(Records from a data collection)
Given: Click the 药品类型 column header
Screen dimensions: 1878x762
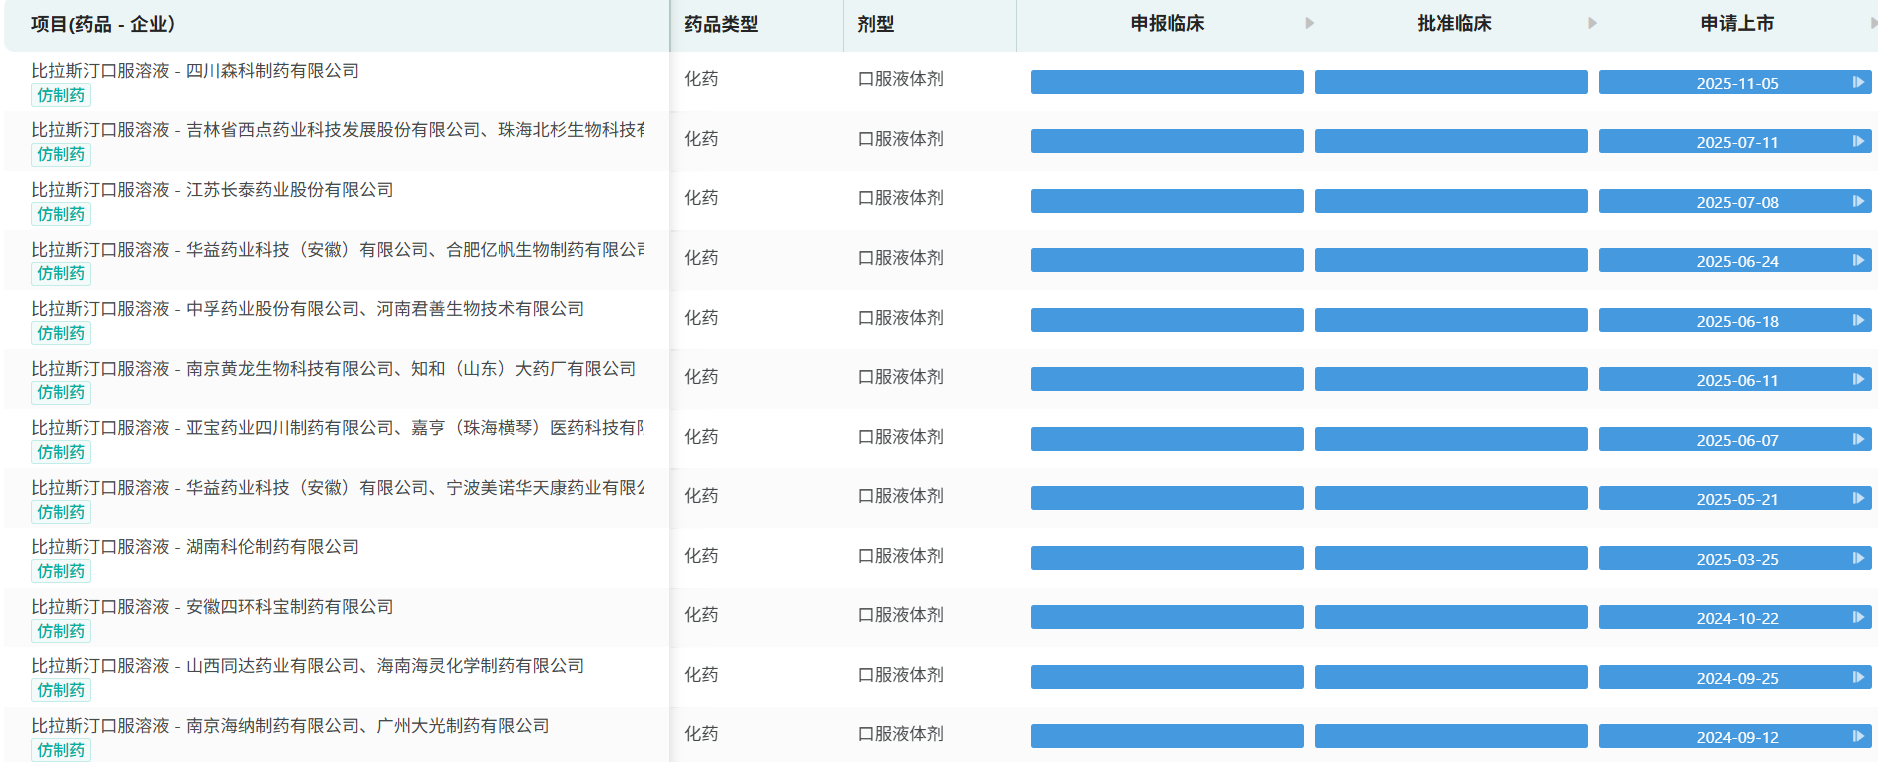Looking at the screenshot, I should (x=721, y=24).
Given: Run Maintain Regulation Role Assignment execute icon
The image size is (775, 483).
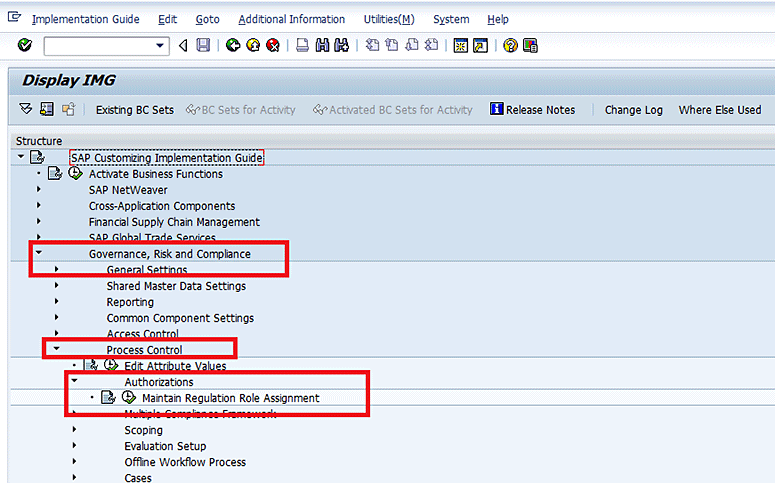Looking at the screenshot, I should [x=128, y=398].
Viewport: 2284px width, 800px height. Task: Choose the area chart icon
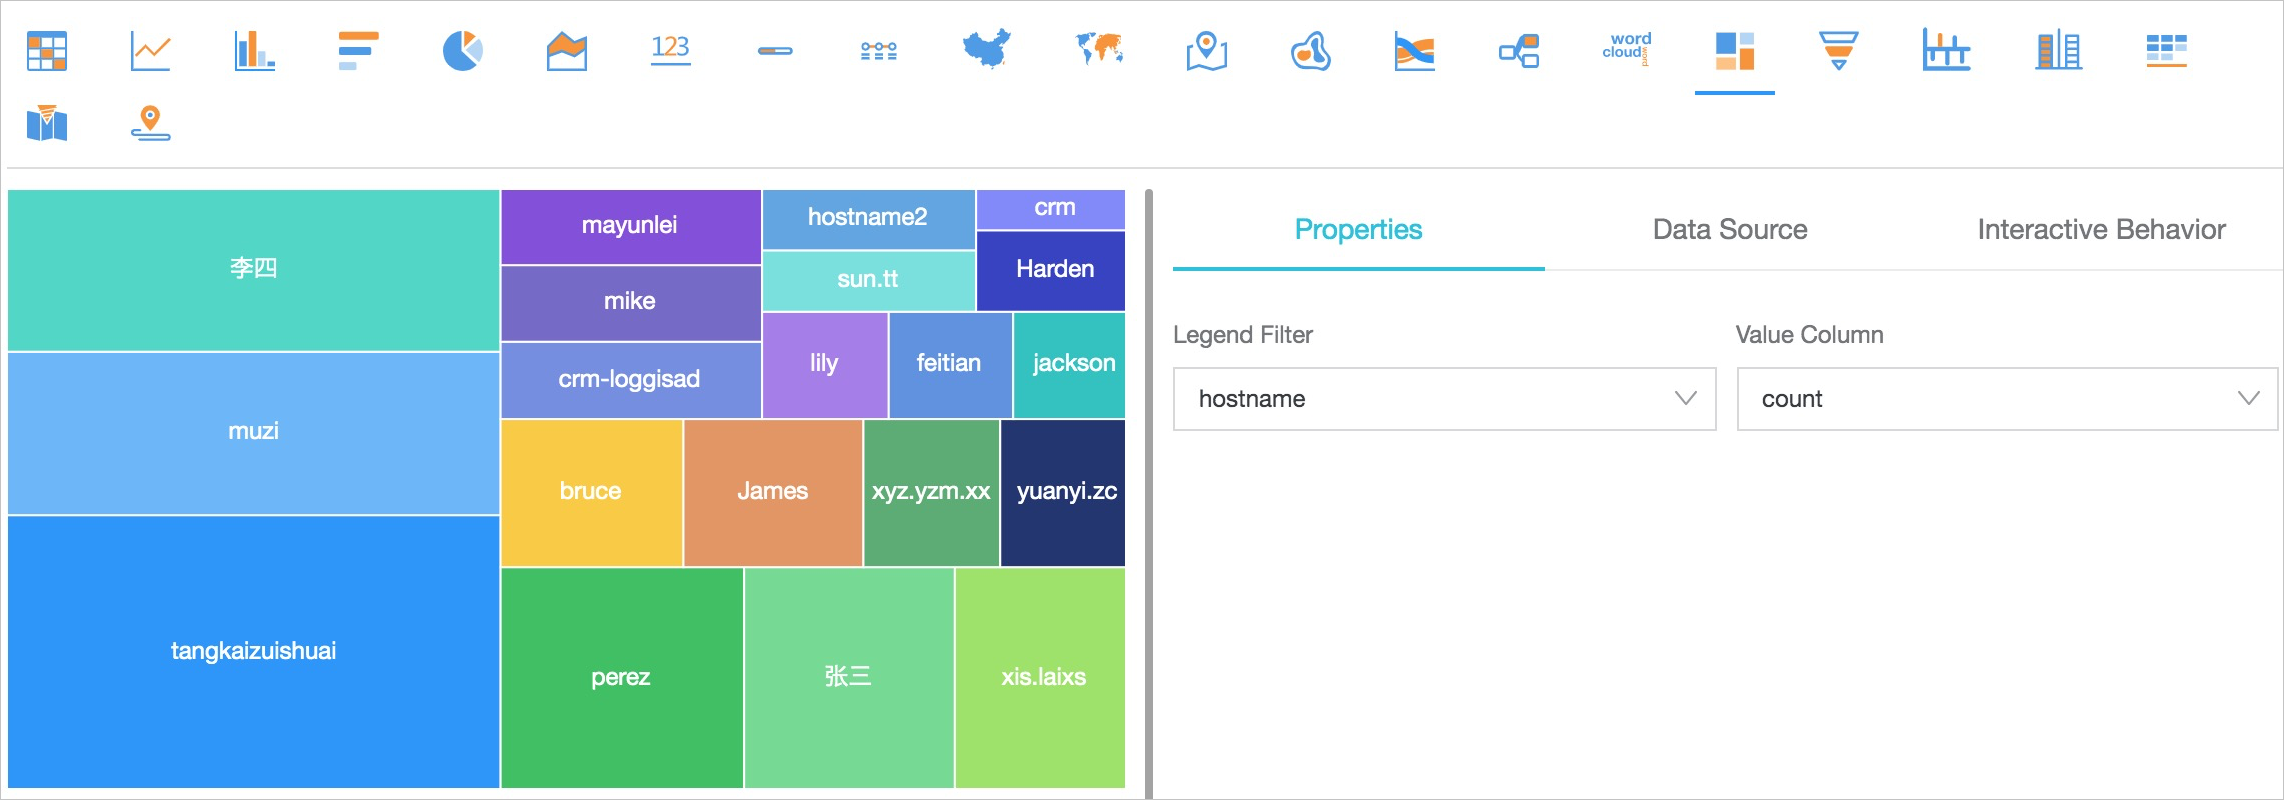pyautogui.click(x=566, y=50)
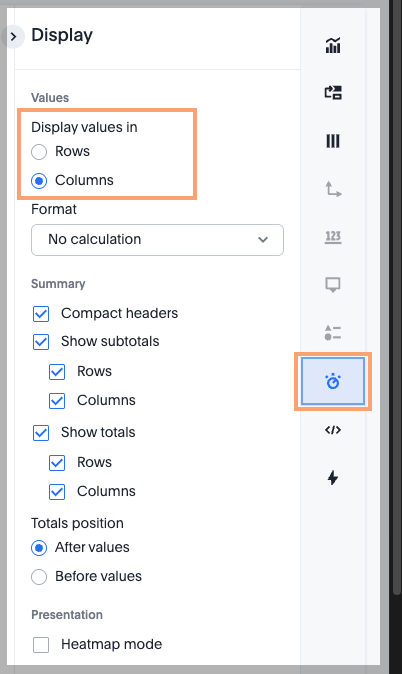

• What to do
The answer must be every line from the records above that contains the word "Given", copied in full.

• Output of the task
Given: Click the 药品类型 column header
Given: Run Maintain Regulation Role Assignment execute icon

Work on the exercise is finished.